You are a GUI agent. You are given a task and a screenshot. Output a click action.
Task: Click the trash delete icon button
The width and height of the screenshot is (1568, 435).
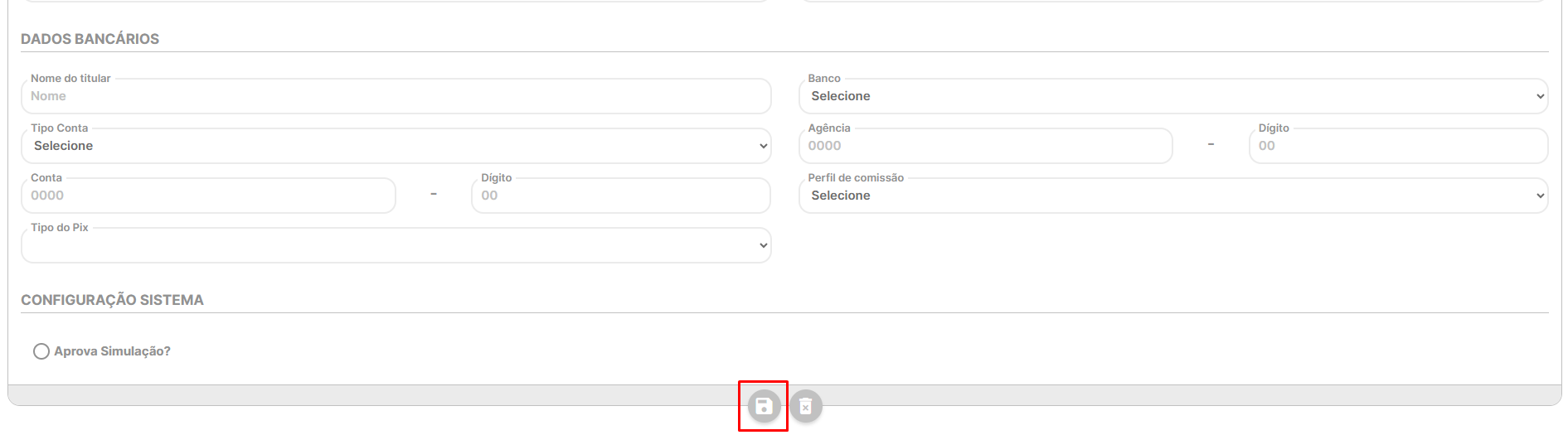[x=805, y=406]

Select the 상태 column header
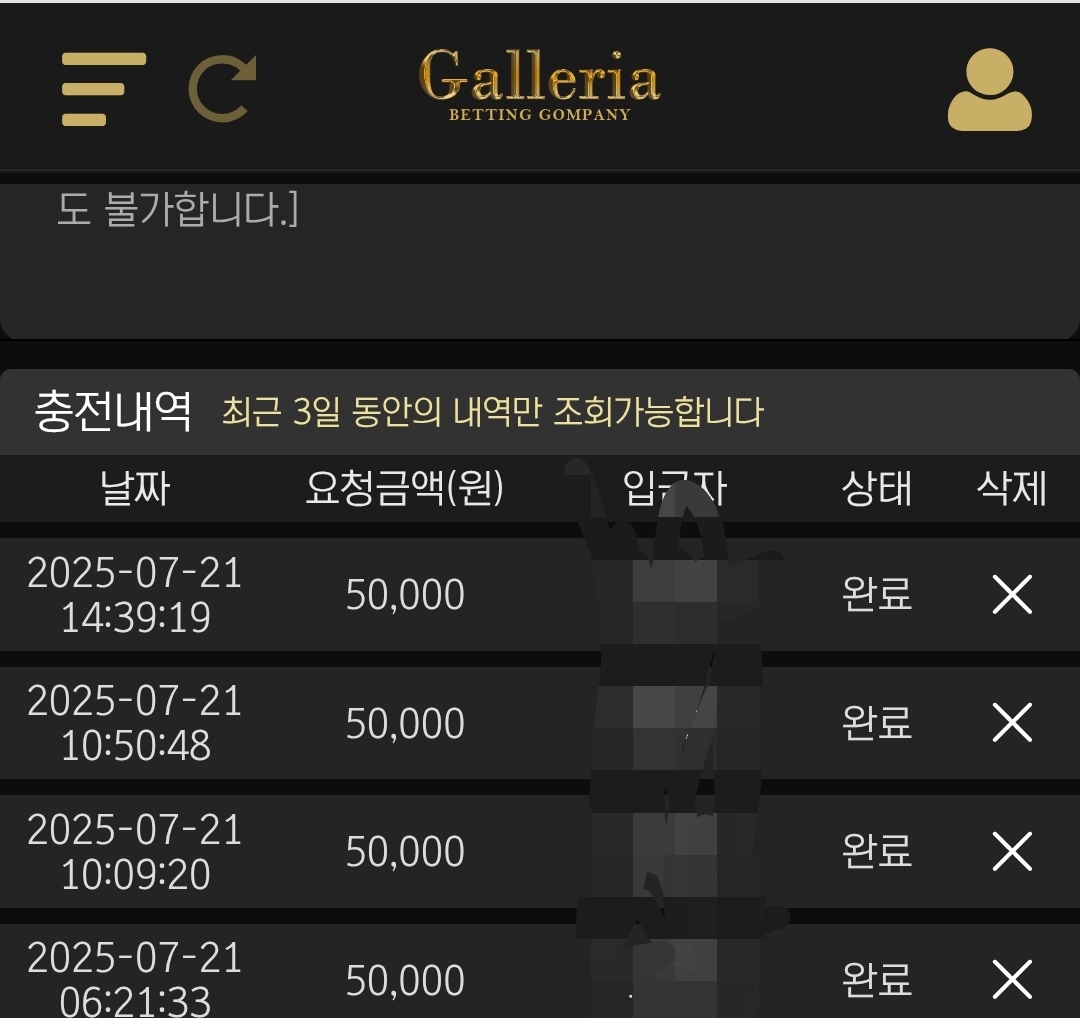click(877, 488)
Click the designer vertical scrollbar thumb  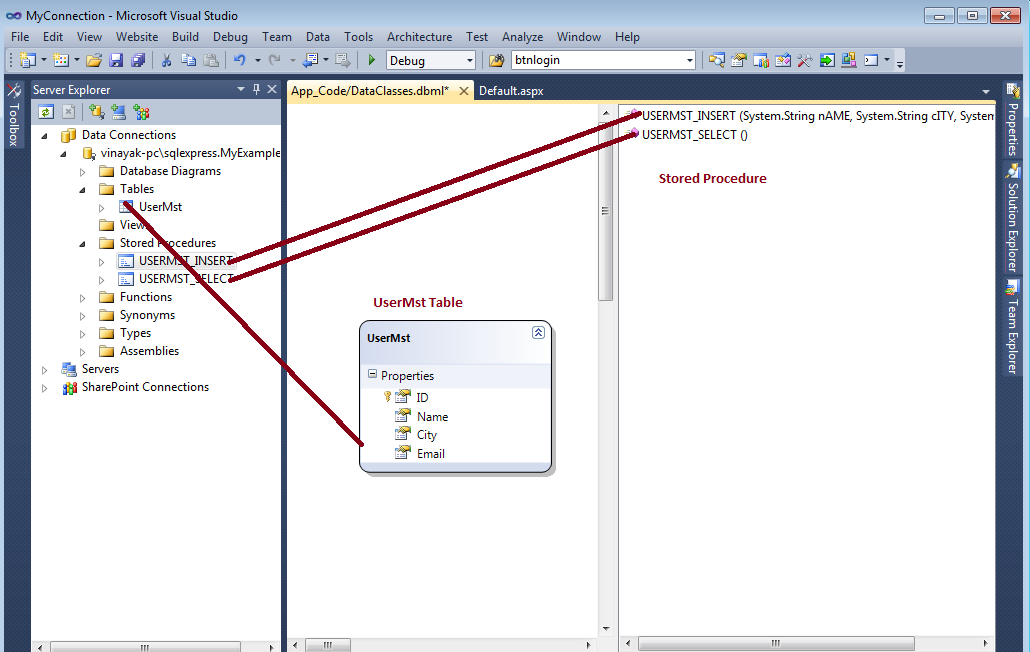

Aim of the task: Output the line that contains "Task: Click the trash delete icon button" and every line after it to the end of the records, word for word, leaving out the pictures.

Expected answer:
Task: Click the trash delete icon button
The width and height of the screenshot is (1568, 435).
[x=805, y=406]

Select the 상태 column header
click(877, 488)
Click the designer vertical scrollbar thumb  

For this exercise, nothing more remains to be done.